Farzad Kamangar, enseignant et syndicaliste kurde, est un des prisonniers politiques kurdes menacé d’exécution. Il a été condamné à mort pour « morabeh » (ennemi de Dieu) en février 2008.
Laissez battre mon cœur,
Je suis emprisonné depuis de nombreux mois ; une prison qui était supposée me prendre et détruire ma détermination, mon amour et mon humanité. Une prison qui était supposée me pacifier et faire de moi un « mouton docile » ; depuis des mois je suis dans une prison avec de grands murs, aussi hauts que l’Histoire. Des hauts murs qui étaient supposés me séparer du peuple que j’aime ; un espace permanent entre moi et les enfants de ma patrie ; et cependant, je regarde chaque jour à travers la fenêtre de ma cellule et me voit avec eux et semblables à eux et ils voient leurs souffrances en me voyant comme prisonnier ; aussi la prison nous a lié encore plus profondément qu’avant. Il était prévu que l’obscurité de la prison emmène au loin la signification et l’importance de la luminosité et de la clarté, mais en prison j’ai été témoin du développement de la violette dans l’obscurité.
Il était prévu que j’oublierai le sens du temps et sa valeur ; mais j’ai vécu hors de la prison à chaque moment et je suis rené à nouveau pour choisir un nouveau chemin.
Et, comme les prisonniers avant moi, j’ai supporté aussi les insultes, les agressions, et les mauvais traitements avec l’espoir que je serais le dernier à souffrir de l’obscurité de la prison.
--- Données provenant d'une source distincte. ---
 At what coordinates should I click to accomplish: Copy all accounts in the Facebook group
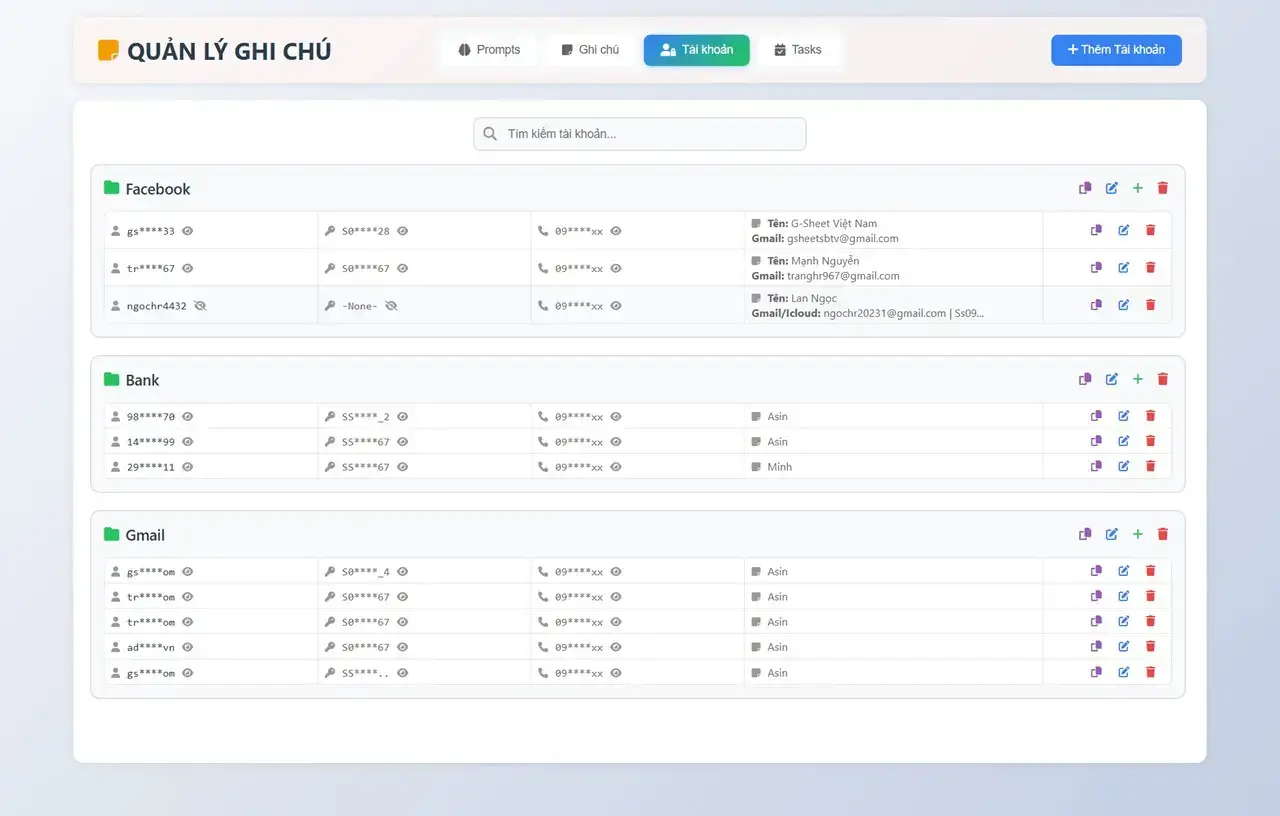point(1085,188)
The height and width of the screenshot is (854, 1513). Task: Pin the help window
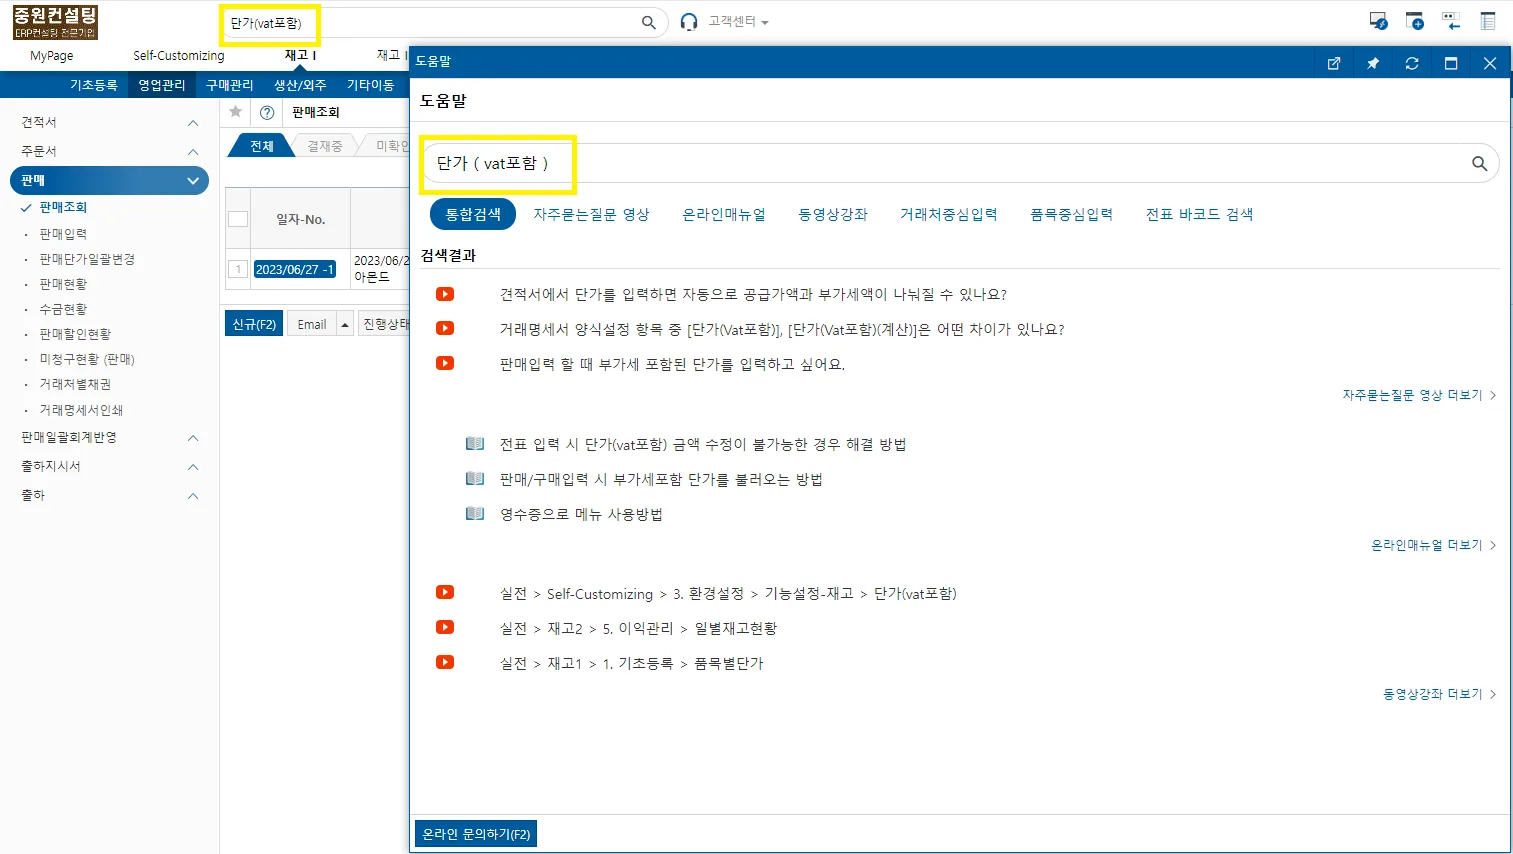(x=1373, y=63)
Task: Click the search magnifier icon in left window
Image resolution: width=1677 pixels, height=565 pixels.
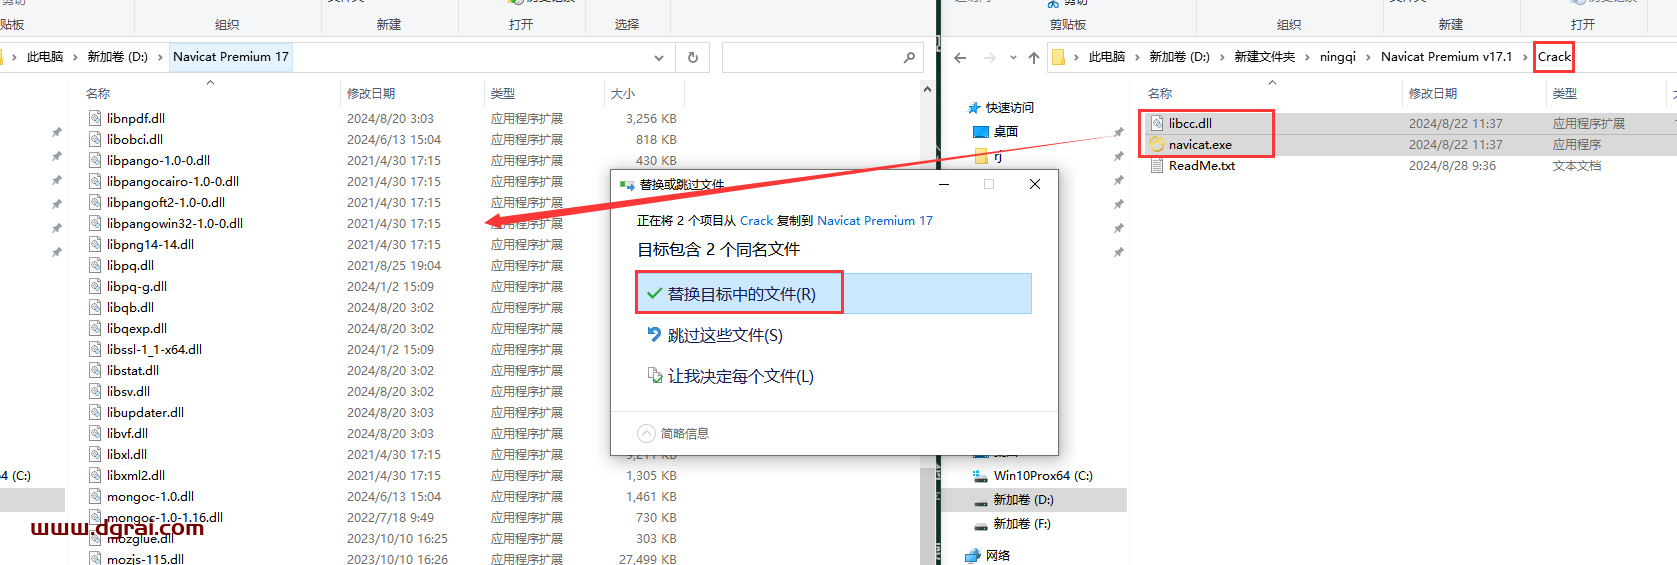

Mais un jour, ils m’ont appelé « combattant », suggérant que j’aurais mené une guerre contre leur « dieu », pour me faire porter la corde de la justice et mettre fin à ma vie à l’aube. Depuis, j’attends l’application de l’ordre de ma mort. Pourtant, maintenant qu’ils veulent me prendre ma vie, pour mon amour du genre humain, j’ai décidé de donner mon corps à des malades qui pourraient en profiter après ma mort. Je voudrais aussi donner mon cœur, qui est plein d’amour et d’affection, à un enfant. Qu’importe d’où vienne cet enfant, qu’il vienne des bords de la rivière Karoon, des pieds des montagnes Sabalan, du désert de l’Est ou des montagnes Zagros. Le plus important est que mon coeur inquiet et rebelle batte dans la poitrine d’un enfant qui, encore plus révolté que moi, partage les désirs de son enfance avec la lune et les étoiles pendant la nuit et les prennent pour témoins qu’il ou elle ne trahira pas ses rêves d’enfant une fois adulte. Je souhaite que mon coeur batte dans la poitrine de quelqu’un qui est inquiet pour les enfants qui dorment avec la faim pendant la nuit ; de quelqu’un qui célèbre la mémoire d’Haamed, un élève de seize ans de ma ville, qui a écrit « même mes plus petits rêves dans cette vie ne peuvent être atteints » avant de se pendre.